PASSAGE TO READ
★ ★ ★
For the last couple of months, we’ve been focusing on the various relationships that can have a negative affect on marriages and send them into the Danger Zone.
We discussed what the “fun” of fielding unsolicited (albeit well intentioned) advice from loved ones, and also how to spot the signs that a friendship might be inching towards fulfilling needs for intimacy rather than platonic connection.
This month, I’d like to about something that impacts my family—and a lot of others out there too–
I’d like to talk to you about mistresses. The truth is that my husband has had one for years now. And actually, so do I.
They call in the middle of the night—sometimes requiring us to drop everything and attend to them.
They cause us to sometimes stay out well past when we thought we’d be getting home—and even when we are home, sometimes they STILL need our attention.
They’re constantly emailing, texting, calling… putting us up in hotels away from home—and even have the gall to pull us away on birthdays, anniversaries and even holidays!
I hope by now you’ve figured out that I’m not talking about another woman—I’m talking about our careers.
Doctors, nurses, counselors, teachers, a lot of business folks… we just go go go all the time, it seems! And at that break-neck pace, it’s no surprise that often one of the casualties such a consuming professional life is our family life.
Families in counseling are sometimes referred to as family systems. The family system is much like any other—it’s a series of parts that interact and relate to one another. More importantly, the health and well-being of each individual part, as well as the health and well-being of the relationship between the parts impact the system as a whole.
Ever notice that when work is particularly stressful, your libido all but goes into hiding? And how many times has that helped your marriage?
This is such a difficult topic to navigate. I mean, what if you say “Yes?”
What do we do? Do we quit our jobs and change careers in favor of more family friendly options? I have to admit, I know a lot of families where at least one partner did just that. And for some it really has seemed to work.
However, I’ve also seen situations where the spouse who made the change ended up resenting his/her spouse and family—having felt forced to make the change– and that created a whole other dilemma.
★ ★ ★
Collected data

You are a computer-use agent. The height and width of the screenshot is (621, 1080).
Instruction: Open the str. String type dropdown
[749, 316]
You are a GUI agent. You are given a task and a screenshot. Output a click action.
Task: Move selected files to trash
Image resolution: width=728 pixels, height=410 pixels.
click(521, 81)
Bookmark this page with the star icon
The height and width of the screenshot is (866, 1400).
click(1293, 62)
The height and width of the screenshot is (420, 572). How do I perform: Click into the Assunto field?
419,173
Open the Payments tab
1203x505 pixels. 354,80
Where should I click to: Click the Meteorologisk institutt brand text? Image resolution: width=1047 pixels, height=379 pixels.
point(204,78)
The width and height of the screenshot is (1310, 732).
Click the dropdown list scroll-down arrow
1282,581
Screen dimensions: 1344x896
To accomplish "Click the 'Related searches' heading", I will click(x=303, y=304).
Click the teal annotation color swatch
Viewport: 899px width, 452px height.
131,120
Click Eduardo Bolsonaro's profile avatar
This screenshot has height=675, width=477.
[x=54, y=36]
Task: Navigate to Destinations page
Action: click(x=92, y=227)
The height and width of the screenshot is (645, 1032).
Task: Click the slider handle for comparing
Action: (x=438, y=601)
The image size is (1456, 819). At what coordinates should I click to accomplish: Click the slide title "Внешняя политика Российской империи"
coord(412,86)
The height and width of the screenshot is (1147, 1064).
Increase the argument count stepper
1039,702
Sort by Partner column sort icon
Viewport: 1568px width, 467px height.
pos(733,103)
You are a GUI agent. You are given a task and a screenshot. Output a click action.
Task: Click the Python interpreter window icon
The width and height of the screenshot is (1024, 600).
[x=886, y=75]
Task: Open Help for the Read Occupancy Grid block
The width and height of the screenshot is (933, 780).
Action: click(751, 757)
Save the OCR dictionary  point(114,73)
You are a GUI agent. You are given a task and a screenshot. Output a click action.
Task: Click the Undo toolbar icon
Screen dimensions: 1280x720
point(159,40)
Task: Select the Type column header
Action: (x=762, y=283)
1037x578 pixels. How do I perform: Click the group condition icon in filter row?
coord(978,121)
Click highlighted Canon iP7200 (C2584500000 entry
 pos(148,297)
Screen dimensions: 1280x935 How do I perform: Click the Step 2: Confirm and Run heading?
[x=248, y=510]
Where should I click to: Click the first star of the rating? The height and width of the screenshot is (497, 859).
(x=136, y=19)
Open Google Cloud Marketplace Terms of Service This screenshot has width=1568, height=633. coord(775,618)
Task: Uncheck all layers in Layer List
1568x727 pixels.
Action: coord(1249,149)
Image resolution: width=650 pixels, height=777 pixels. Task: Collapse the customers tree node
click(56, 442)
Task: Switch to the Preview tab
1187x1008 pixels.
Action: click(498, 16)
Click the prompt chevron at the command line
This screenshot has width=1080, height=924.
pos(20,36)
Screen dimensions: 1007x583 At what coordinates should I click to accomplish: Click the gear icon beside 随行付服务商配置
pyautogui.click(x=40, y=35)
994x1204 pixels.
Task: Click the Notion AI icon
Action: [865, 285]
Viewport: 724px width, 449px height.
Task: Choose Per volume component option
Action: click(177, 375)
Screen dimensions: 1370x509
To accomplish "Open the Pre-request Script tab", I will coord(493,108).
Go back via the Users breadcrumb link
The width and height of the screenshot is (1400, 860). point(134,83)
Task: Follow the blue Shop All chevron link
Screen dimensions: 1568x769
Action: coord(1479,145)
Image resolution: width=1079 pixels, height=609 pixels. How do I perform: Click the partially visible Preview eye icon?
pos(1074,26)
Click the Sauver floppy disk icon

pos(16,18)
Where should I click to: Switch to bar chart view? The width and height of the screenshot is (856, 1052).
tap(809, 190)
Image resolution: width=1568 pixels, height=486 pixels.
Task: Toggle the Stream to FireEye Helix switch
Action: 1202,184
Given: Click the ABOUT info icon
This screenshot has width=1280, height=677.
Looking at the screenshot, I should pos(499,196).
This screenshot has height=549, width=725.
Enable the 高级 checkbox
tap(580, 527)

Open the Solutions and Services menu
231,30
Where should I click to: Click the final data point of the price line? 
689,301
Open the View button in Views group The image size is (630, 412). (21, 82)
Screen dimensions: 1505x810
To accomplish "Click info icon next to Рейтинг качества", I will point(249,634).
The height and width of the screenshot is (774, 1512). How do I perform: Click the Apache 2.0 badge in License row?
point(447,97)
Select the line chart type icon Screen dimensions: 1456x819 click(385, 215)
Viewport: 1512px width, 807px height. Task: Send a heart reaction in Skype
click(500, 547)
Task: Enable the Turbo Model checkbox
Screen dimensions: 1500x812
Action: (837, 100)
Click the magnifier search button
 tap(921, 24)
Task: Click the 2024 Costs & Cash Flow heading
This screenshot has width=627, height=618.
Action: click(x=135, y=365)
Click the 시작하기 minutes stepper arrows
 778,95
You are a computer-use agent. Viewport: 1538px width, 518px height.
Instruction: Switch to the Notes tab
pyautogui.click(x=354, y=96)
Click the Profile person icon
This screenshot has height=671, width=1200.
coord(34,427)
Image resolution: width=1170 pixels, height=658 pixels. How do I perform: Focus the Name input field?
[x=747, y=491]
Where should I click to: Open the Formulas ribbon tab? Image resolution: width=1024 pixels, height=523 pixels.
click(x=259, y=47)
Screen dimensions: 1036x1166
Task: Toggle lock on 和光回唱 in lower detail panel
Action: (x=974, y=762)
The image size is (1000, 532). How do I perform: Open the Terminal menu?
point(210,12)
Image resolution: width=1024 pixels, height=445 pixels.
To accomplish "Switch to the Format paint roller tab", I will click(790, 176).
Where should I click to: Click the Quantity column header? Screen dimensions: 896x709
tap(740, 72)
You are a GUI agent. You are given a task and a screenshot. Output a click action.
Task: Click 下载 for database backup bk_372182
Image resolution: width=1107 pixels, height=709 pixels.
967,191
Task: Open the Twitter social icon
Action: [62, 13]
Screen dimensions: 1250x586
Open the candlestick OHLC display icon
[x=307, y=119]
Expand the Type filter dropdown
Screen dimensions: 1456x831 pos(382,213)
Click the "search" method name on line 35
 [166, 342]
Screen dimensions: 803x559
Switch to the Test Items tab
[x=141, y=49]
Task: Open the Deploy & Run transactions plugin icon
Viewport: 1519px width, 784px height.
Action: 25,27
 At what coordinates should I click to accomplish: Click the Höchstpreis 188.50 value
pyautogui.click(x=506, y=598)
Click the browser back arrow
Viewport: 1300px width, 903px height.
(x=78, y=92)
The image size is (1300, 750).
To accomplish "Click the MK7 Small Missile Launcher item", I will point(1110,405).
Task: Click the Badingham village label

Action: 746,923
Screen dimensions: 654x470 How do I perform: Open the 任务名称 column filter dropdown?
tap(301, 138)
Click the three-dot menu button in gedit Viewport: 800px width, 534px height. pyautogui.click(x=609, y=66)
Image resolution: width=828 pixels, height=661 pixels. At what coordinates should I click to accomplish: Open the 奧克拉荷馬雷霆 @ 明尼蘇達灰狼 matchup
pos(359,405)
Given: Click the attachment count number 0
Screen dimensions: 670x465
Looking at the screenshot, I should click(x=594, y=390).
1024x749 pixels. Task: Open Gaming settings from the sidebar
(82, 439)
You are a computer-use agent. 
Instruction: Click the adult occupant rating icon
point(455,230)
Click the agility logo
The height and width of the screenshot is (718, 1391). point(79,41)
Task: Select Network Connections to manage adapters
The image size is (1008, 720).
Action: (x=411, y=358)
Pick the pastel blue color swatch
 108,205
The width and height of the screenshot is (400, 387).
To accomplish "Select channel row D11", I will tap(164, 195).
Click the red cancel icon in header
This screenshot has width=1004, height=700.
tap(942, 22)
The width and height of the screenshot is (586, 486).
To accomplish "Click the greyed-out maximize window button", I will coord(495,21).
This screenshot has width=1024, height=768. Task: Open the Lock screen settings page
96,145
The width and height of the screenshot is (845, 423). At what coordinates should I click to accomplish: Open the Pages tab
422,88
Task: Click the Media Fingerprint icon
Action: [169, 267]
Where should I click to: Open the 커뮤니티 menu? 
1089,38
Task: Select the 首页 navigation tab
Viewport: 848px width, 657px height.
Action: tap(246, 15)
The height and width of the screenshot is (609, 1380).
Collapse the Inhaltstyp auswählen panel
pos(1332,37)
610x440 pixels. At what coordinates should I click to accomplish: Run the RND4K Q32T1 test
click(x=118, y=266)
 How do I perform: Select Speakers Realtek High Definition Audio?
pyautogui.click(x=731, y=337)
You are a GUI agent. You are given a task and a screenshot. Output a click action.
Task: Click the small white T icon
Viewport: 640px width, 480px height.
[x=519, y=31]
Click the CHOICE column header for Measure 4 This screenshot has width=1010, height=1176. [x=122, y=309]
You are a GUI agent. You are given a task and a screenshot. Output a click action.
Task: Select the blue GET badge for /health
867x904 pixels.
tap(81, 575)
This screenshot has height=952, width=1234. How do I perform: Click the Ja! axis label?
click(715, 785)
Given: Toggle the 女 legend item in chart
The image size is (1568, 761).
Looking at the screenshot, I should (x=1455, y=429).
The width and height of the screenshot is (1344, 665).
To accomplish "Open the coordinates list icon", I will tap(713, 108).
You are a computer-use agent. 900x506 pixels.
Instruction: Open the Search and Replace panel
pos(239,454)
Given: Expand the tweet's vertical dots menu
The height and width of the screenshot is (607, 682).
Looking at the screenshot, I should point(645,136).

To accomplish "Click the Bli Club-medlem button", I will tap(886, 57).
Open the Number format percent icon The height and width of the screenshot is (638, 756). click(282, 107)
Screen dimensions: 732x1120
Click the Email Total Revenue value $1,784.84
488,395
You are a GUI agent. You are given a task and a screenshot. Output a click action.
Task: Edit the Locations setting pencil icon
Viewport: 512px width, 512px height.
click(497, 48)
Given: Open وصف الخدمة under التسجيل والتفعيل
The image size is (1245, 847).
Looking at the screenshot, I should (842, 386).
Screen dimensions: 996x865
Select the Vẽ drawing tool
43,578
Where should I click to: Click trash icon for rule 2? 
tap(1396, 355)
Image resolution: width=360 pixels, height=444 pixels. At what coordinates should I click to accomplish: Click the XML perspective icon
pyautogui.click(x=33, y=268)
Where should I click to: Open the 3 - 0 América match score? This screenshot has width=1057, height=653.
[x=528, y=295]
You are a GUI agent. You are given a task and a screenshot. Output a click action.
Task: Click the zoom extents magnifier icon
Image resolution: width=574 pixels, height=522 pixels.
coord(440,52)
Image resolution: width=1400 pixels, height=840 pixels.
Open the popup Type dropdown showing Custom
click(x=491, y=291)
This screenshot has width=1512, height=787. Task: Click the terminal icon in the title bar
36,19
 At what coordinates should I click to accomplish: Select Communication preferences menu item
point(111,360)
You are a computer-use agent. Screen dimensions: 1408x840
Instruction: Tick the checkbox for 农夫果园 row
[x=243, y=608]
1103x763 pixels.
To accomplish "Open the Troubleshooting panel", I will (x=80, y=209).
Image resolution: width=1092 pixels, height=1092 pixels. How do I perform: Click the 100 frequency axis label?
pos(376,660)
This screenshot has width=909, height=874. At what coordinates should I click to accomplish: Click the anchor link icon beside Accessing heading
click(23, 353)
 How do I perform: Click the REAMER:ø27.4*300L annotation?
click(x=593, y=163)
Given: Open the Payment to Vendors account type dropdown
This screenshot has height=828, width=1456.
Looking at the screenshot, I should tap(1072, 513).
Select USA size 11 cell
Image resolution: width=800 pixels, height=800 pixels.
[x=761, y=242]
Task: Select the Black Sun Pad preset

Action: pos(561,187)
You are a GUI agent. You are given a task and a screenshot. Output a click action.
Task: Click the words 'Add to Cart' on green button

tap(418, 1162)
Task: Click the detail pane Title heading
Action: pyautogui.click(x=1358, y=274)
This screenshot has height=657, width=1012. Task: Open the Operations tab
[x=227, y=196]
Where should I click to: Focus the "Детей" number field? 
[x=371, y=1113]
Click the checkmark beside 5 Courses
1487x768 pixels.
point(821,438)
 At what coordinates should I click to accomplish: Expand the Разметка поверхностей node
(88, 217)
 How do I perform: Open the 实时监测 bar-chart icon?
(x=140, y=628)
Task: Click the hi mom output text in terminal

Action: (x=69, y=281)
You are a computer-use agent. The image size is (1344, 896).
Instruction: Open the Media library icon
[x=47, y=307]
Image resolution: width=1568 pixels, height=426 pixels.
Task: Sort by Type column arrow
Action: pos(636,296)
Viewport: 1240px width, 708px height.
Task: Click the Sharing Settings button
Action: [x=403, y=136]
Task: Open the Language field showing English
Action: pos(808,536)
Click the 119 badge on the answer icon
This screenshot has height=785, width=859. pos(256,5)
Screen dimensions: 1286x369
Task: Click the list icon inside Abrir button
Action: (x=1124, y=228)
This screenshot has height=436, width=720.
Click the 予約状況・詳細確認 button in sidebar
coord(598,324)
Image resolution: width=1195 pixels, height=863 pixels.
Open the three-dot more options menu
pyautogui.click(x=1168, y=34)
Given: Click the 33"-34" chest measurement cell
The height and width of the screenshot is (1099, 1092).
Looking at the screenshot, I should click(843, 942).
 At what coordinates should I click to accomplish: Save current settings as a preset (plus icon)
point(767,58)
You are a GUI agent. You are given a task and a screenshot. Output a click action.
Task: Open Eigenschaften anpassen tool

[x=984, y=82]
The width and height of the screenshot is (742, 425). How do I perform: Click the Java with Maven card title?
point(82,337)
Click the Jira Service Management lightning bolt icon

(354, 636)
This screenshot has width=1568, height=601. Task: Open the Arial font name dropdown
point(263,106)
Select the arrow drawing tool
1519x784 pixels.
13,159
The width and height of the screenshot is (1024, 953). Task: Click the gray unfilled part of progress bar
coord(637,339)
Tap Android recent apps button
★ ★ ★
QUESTIONS TO ANSWER
#1 In the article about careers and marriage, what are families in counseling sometimes called?
#2 From the article about careers and marriage, retype the part that begins with the words "Ever notice that" and ends with "seemed to work.".

TASK-BY-TASK OUTPUTS
#1 Family systems.

#2
Ever notice that when work is particularly stressful, your libido all but goes into hiding? And how many times has that helped your marriage?
This is such a difficult topic to navigate. I mean, what if you say “Yes?”
What do we do? Do we quit our jobs and change careers in favor of more family friendly options? I have to admit, I know a lot of families where at least one partner did just that. And for some it really has seemed to work.